Why does this work? Well, that gets a bit too complicated to explain in a web-format like this, but you can write any matrix as a directed-graph. The 1s on the super-diagonal then form a directed Hamilton path across our \(n\) vertices and the variable entries \(-a_k\) point backwards creating \(k\)-cycles along this Hamilton path. It turns out, if all these \(k\) cycles are nested within each other, you get a Fiedler companion matrix. If all these \(k\) cycles share at least one common vertex, you get one of our larger class of companion matrices. We call these types of graphs nested-intercyclic and intercyclic respectively. (By having the \(k\)-cycles all share a vertex we force there to be no "composite" \(k\)-cycles. A composite cycle occurs when, for instance, a \(2\)-cycle and a \(3\)-cycle don't share a vertex they can combine and act like a \(5\)-cycle by introducing a degree \(5\)-minor and so the product of their respective matrix entries will show up in the coefficient of \(x^{n-5}\) in the characteristic polynomial. You might be thinking, "But Brydon, surely I can cook things right so that another composite \(k\)-cycle cancels these early ones out? The answer to that is: yes, yes you can, but you need more than \(2n-1\) entries. We provide an example of such a companion matrix in the paper.) So this is really cool, we've built many of these sparse companion matrices. In the main theorem of the paper we show the converse direction, that is we demonstrate that any sparse companion matrix must have an intercyclic digraph! We also managed to pigeonhole the pigeonhole principle into the proof too! It's true either way, but it feels extra true when the pigeonhole principle is involved. While I have you here, I hand-waved over that "uniqueness" property from earlier, you can see these isomoprhisms by taking transpose and pre-and-post multiplying by permutation matrices and their inverses, if you tend to think more algebraic, but I prefer to think more geometric. In my head, I see "uniquness" in these directed graphs. Two directed graphs (Graph A and Graph B) are isomorphic if I can recover Graph B by just relabelling the vertices of Graph A.

Companion matrices, especially the Frobenius companion matrices, are used in algorithms for finding roots of polynomials and are also used to find bounds on eigenvalues of matrices. In 2003, Fiedler introduced a larger class of companion matrices that includes the Frobenius companion matrices.
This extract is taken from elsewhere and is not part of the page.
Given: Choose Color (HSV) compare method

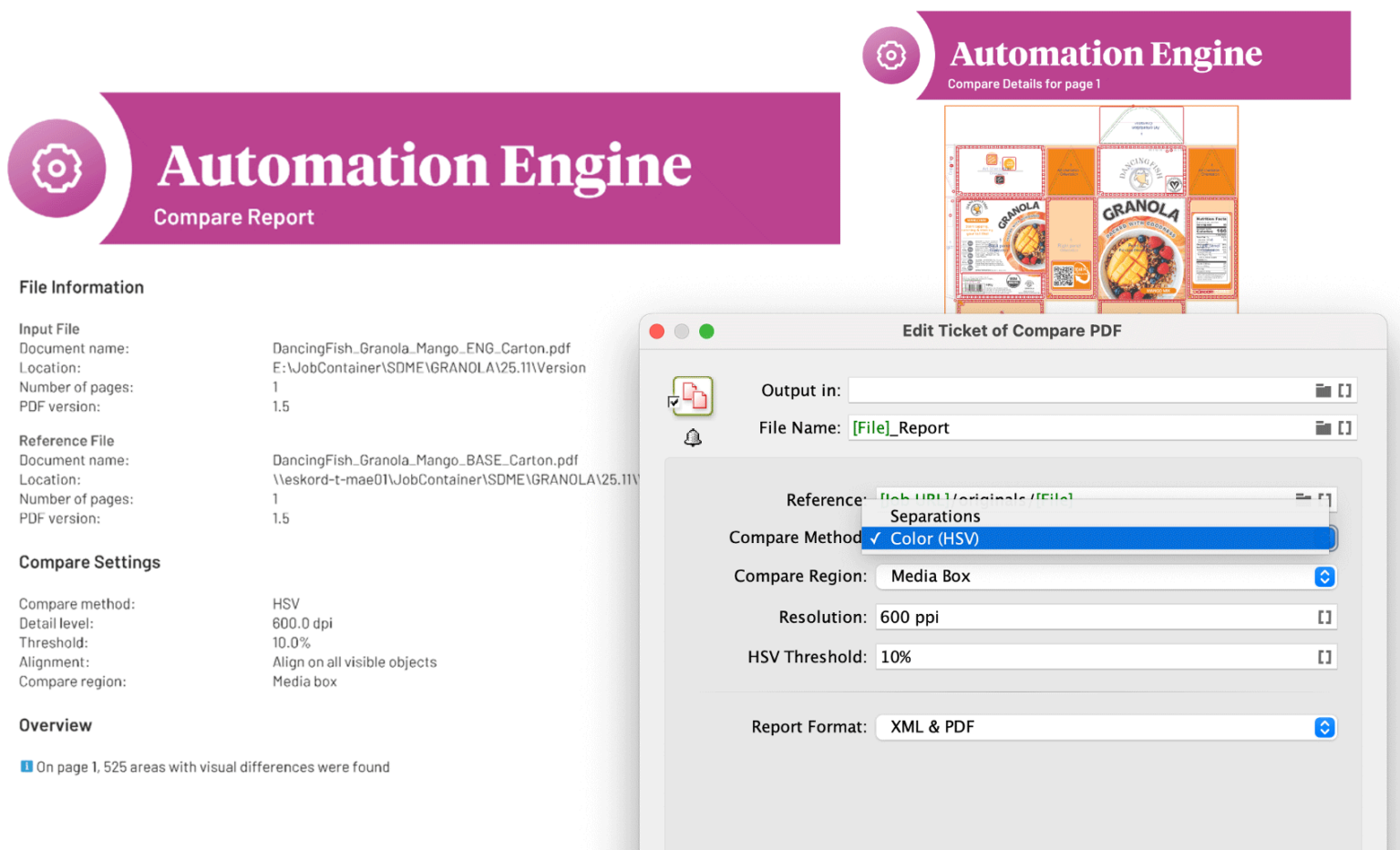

One property of the combinatorial pattern of these companion matrices is that, up to diagonal similarity, they uniquely realize every possible spectrum of a real matrix. We characterize matrix patterns that have this property and consequently introduce more companion matrix patterns. We observe that each Fiedler companion matrix is permutationally similar to a unit Hessenberg matrix. We provide digraph characterizations of the classes of patterns described, and in particular, all sparse companion matrices, noting that there are companion matrices that are not sparse.